Task description: Restate each entry below exactly; pictures stay out of the copy.

Dataset entries:
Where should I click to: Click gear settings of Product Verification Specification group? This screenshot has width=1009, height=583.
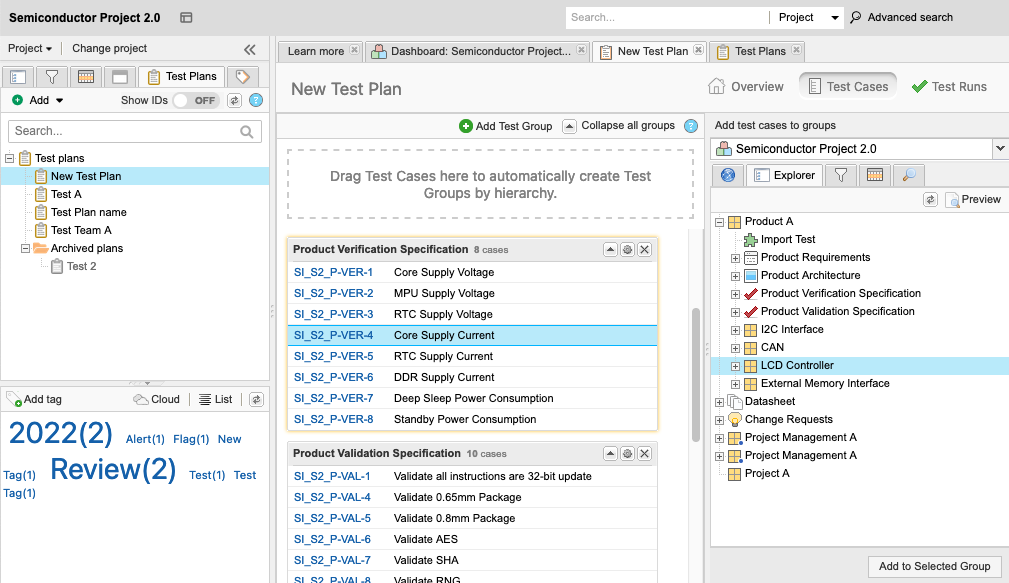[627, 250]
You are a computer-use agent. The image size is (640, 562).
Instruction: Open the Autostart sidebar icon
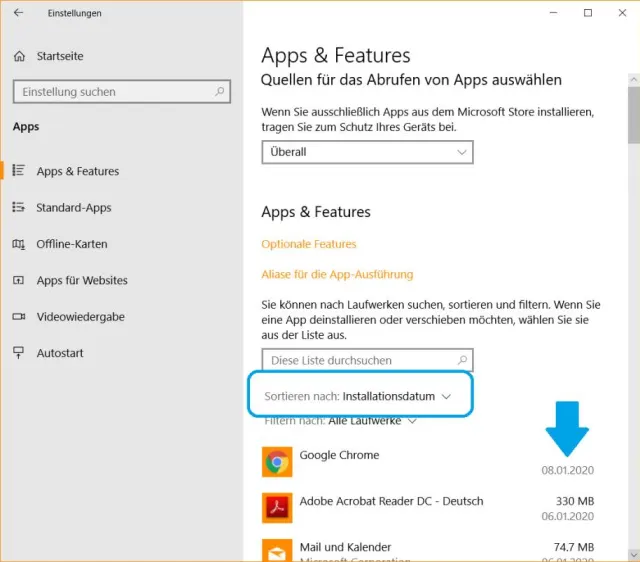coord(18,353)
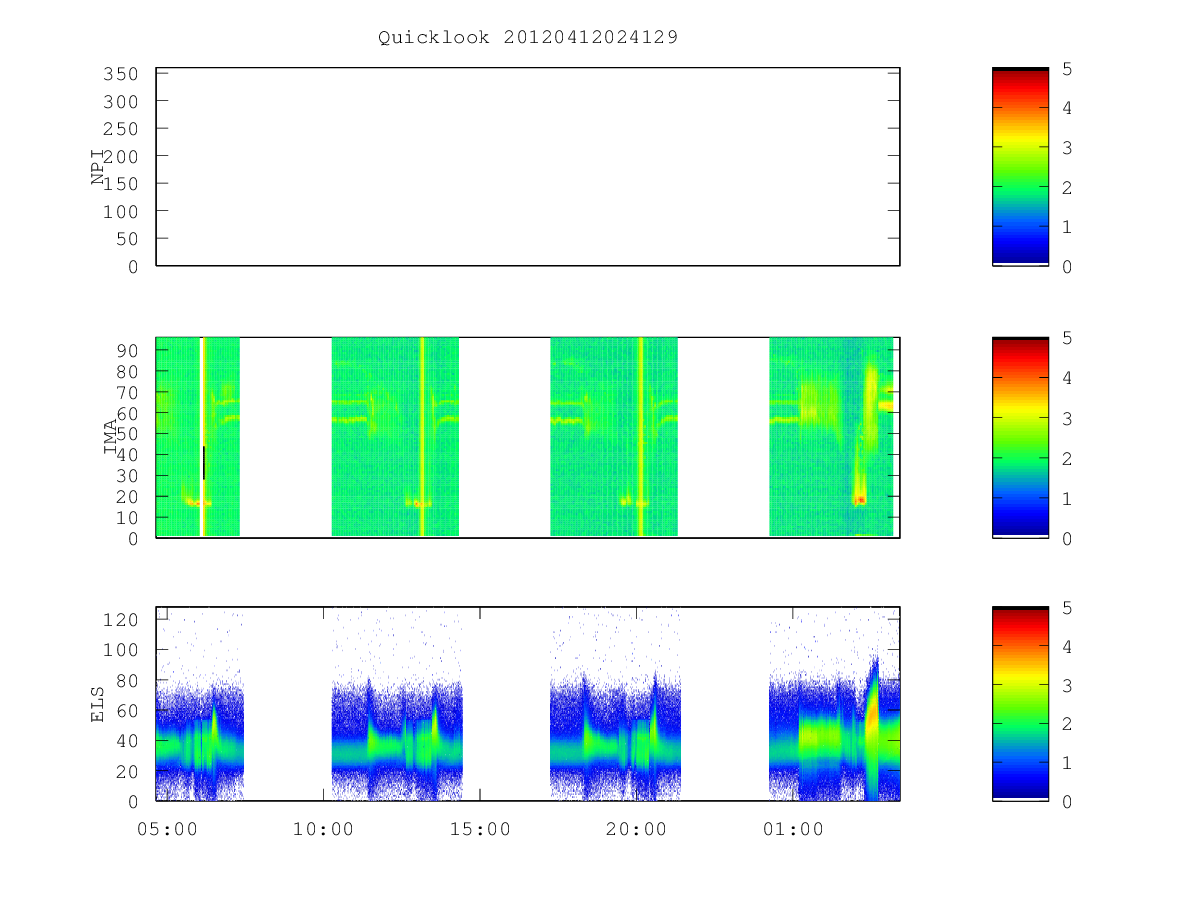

Exercise solution:
Where should I click to: Click gear settings of Product Verification Specification group? This screenshot has width=1009, height=583.
[627, 250]
You are a computer-use agent. The image size is (640, 562).
Instruction: Open the Autostart sidebar icon
coord(18,353)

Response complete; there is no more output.